Extracted records
☆ ☆ ☆ ☆ ☆ ☆ ☆

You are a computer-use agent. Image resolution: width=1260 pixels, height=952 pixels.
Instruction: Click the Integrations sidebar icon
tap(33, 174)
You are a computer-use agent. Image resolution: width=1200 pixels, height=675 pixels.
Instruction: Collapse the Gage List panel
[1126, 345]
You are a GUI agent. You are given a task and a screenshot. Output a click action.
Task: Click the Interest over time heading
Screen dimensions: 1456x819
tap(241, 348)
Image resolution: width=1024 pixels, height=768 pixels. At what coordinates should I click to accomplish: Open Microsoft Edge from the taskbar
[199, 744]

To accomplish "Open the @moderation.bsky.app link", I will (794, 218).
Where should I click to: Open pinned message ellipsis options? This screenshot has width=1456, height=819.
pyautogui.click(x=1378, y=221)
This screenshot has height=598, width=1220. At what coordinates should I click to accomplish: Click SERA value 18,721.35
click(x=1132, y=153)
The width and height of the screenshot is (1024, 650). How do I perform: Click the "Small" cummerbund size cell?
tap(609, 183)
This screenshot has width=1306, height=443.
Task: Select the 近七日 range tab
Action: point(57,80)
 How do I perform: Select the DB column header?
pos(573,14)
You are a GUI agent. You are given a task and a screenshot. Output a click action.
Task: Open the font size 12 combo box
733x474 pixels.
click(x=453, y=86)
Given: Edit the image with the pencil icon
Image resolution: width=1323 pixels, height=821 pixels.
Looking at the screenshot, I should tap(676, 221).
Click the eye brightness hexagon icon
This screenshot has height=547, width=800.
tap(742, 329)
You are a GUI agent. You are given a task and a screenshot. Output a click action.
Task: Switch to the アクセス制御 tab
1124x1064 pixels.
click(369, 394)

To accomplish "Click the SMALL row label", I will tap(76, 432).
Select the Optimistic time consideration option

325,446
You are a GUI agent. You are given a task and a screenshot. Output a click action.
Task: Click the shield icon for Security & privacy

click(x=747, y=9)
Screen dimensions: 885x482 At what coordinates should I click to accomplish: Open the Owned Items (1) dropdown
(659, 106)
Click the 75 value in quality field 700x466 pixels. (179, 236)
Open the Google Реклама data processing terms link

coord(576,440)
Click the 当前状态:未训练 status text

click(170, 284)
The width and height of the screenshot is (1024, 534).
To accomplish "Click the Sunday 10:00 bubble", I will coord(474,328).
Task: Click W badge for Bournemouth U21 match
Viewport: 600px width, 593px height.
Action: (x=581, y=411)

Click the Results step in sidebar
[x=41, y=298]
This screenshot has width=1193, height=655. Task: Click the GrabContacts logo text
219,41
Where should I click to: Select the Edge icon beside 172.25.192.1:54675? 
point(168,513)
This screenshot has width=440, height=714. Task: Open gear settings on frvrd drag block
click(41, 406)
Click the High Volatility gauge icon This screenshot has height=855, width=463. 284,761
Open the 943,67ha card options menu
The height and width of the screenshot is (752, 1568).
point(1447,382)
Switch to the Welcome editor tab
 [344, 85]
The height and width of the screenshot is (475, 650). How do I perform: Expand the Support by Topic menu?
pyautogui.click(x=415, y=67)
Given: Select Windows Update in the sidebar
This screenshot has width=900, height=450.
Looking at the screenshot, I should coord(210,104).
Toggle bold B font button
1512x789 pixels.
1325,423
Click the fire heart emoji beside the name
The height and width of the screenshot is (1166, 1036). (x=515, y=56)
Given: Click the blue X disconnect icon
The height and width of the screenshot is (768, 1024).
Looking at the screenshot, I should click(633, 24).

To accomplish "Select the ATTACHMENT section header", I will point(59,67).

☆ ☆ ☆ ☆ ☆ ☆ ☆

*EXERCISE DIRECTIONS:*
Update the items above, replacing "GUI agent" with "interface agent" and leaving everything else as it is.

*THE SOLUTION:*
You are a computer-use agent. Image resolution: width=1260 pixels, height=952 pixels.
Instruction: Click the Integrations sidebar icon
tap(33, 174)
You are a computer-use agent. Image resolution: width=1200 pixels, height=675 pixels.
Instruction: Collapse the Gage List panel
[1126, 345]
You are a interface agent. You are given a task and a screenshot. Output a click action.
Task: Click the Interest over time heading
Screen dimensions: 1456x819
tap(241, 348)
Image resolution: width=1024 pixels, height=768 pixels. At what coordinates should I click to accomplish: Open Microsoft Edge from the taskbar
[199, 744]

To accomplish "Open the @moderation.bsky.app link", I will (794, 218).
Where should I click to: Open pinned message ellipsis options? This screenshot has width=1456, height=819.
pyautogui.click(x=1378, y=221)
This screenshot has height=598, width=1220. At what coordinates should I click to accomplish: Click SERA value 18,721.35
click(x=1132, y=153)
The width and height of the screenshot is (1024, 650). How do I perform: Click the "Small" cummerbund size cell?
tap(609, 183)
This screenshot has width=1306, height=443.
Task: Select the 近七日 range tab
Action: point(57,80)
 How do I perform: Select the DB column header?
pos(573,14)
You are a interface agent. You are given a task and a screenshot. Output a click action.
Task: Open the font size 12 combo box
733x474 pixels.
click(x=453, y=86)
Given: Edit the image with the pencil icon
Image resolution: width=1323 pixels, height=821 pixels.
Looking at the screenshot, I should tap(676, 221).
Click the eye brightness hexagon icon
This screenshot has height=547, width=800.
tap(742, 329)
You are a interface agent. You are given a task and a screenshot. Output a click action.
Task: Switch to the アクセス制御 tab
1124x1064 pixels.
click(369, 394)

To accomplish "Click the SMALL row label", I will tap(76, 432).
Select the Optimistic time consideration option

325,446
You are a interface agent. You are given a task and a screenshot. Output a click action.
Task: Click the shield icon for Security & privacy

click(x=747, y=9)
Screen dimensions: 885x482 At what coordinates should I click to accomplish: Open the Owned Items (1) dropdown
(659, 106)
Click the 75 value in quality field 700x466 pixels. (179, 236)
Open the Google Реклама data processing terms link

coord(576,440)
Click the 当前状态:未训练 status text

click(170, 284)
The width and height of the screenshot is (1024, 534).
To accomplish "Click the Sunday 10:00 bubble", I will coord(474,328).
Task: Click W badge for Bournemouth U21 match
Viewport: 600px width, 593px height.
Action: (x=581, y=411)

Click the Results step in sidebar
[x=41, y=298]
This screenshot has width=1193, height=655. Task: Click the GrabContacts logo text
219,41
Where should I click to: Select the Edge icon beside 172.25.192.1:54675? 
point(168,513)
This screenshot has width=440, height=714. Task: Open gear settings on frvrd drag block
click(41, 406)
Click the High Volatility gauge icon This screenshot has height=855, width=463. 284,761
Open the 943,67ha card options menu
The height and width of the screenshot is (752, 1568).
point(1447,382)
Switch to the Welcome editor tab
 [344, 85]
The height and width of the screenshot is (475, 650). How do I perform: Expand the Support by Topic menu?
pyautogui.click(x=415, y=67)
Given: Select Windows Update in the sidebar
This screenshot has width=900, height=450.
Looking at the screenshot, I should coord(210,104).
Toggle bold B font button
1512x789 pixels.
1325,423
Click the fire heart emoji beside the name
The height and width of the screenshot is (1166, 1036). (x=515, y=56)
Given: Click the blue X disconnect icon
The height and width of the screenshot is (768, 1024).
Looking at the screenshot, I should click(633, 24).

To accomplish "Select the ATTACHMENT section header", I will point(59,67).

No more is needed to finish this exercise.